Yesterday I made the trip from home to the Brooklyn Bridge, AND back. It was not the first time I rode to the Bridge, but it was a first to get there and back both by cycling. The trip took over four hours but it was not because I was a slacker. Along the Belt Parkway waterfront it was nice and free of traffic but beyond that I had to slow down to watch out for traffic. Even when part of the trip was along Second Avenue, which was quiet for a weekend day. Once I crossed the Gowanus Canal, it was all slow-going. Some streets still had bike lanes but the streets were narrower, too. Some street had no room at all for a bike and a car to share the road and I had to hurry up to get through it. Somewhere along the line I even had to ride on the sidewalk. That's the case with New York City. It is simply not possible to obey the law 100% of the time. You are on a bike lane then all of a sudden it ends and you are faced with a narrow street or a busy one with lots of traffic. You either ride on the sidewalk, go against traffic, or bite the bullet and go with the flow.

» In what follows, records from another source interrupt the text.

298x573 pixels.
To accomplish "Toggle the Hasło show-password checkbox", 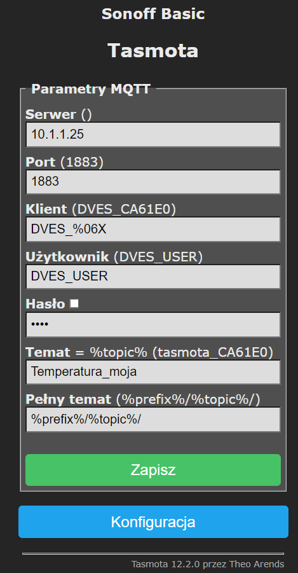I will 74,304.
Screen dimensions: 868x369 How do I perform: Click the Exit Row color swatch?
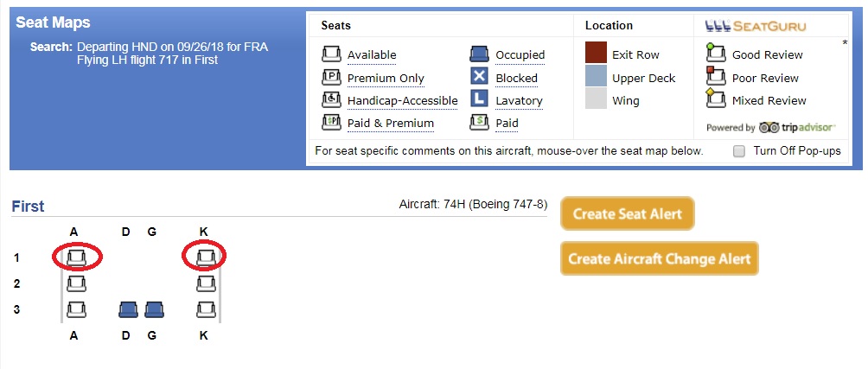click(x=597, y=53)
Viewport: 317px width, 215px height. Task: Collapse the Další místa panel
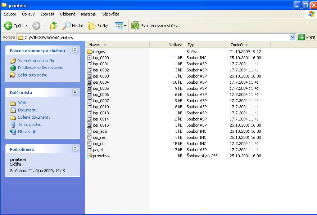pyautogui.click(x=75, y=92)

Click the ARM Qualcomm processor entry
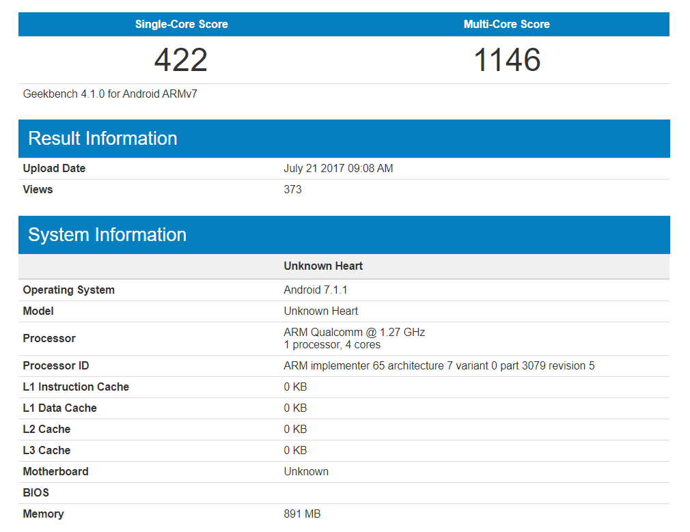coord(354,332)
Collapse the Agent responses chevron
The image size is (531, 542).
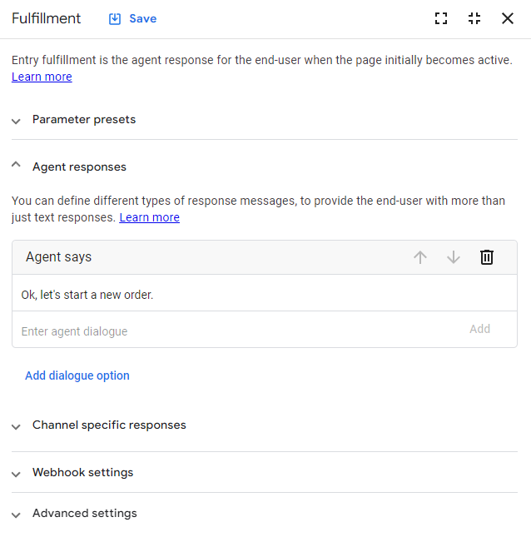(x=16, y=167)
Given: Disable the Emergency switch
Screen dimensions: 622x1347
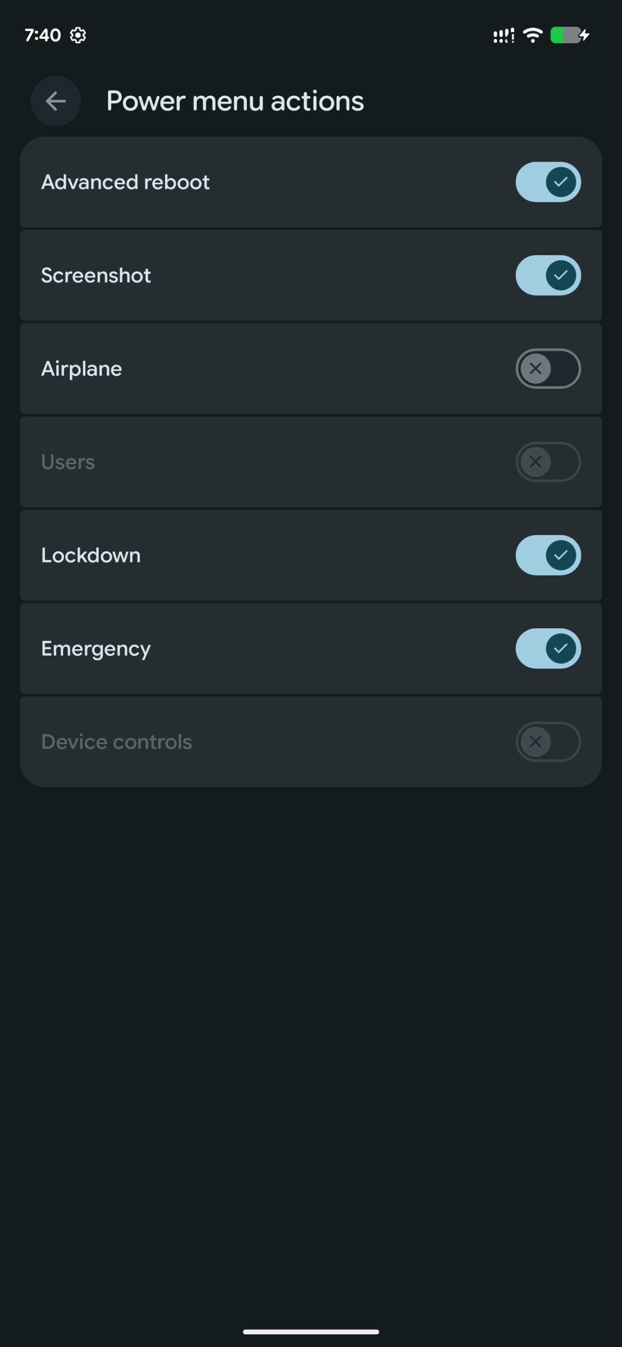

On the way back, I faced a similar scenario at the intersection of Third Avenue and Prospect Avenue. I could risk going with the car through the narrow passage below the Prospect Expressway, or go the wrong way on Third Avenue, on the sidewalk.
I hope whoever planning the roads for NYC take cyclists into considerations. On that note, it seems Bike New York is a good organization to promote cycling. I will start getting involved with it through its Bike New York Tour, a 42-mile trek through the five boroughs of New York City, then follow up later with other activities.